Leading parenting charity Gingerbread has published a major academic report by Professor Mike Brewer, Director of the ESRC Centre for Research on Micro-social Change at ISER and Dr Paola De Agostini that looks at the impact on single parent families of the government’s flagship welfare programme, universal credit.
The study launched at a press conference in London on Wednesday 30th October finds that, far from achieving the reform’s stated goal of “making work pay”, many single parents could actually lose out in cash terms under the new system.
Universal credit, which is being gradually introduced across the country from this October onwards, is rolling together six separate benefits into one payment. This is being done in order to simplify the system. The government has emphasised that this new welfare scheme is being designed to ‘make work pay – at each and every hour’: encouraging people to move into work, or increase their working hours.

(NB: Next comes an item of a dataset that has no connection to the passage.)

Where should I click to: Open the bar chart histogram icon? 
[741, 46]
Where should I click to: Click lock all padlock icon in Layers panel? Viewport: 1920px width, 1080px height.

The research suggests that for many single parents, work still won’t pay under universal credit. In particular the study found that:
- As a group, single parents face a real-terms cash loss under universal credit
- Universal credit does achieve one of its aims: single parents who aren’t working will be better off if they move into work than is currently the case
- But of all household types, working single parents are the worst affected when it comes to benefitting from working more hours, meaning many families will be trapped in low hours, low paid jobs.
Gingerbread has produced a briefing for policy makers, based on this new ISER research, includes clear, costed recommendations on ways that the government could improve the scheme, and make work pay for single parents.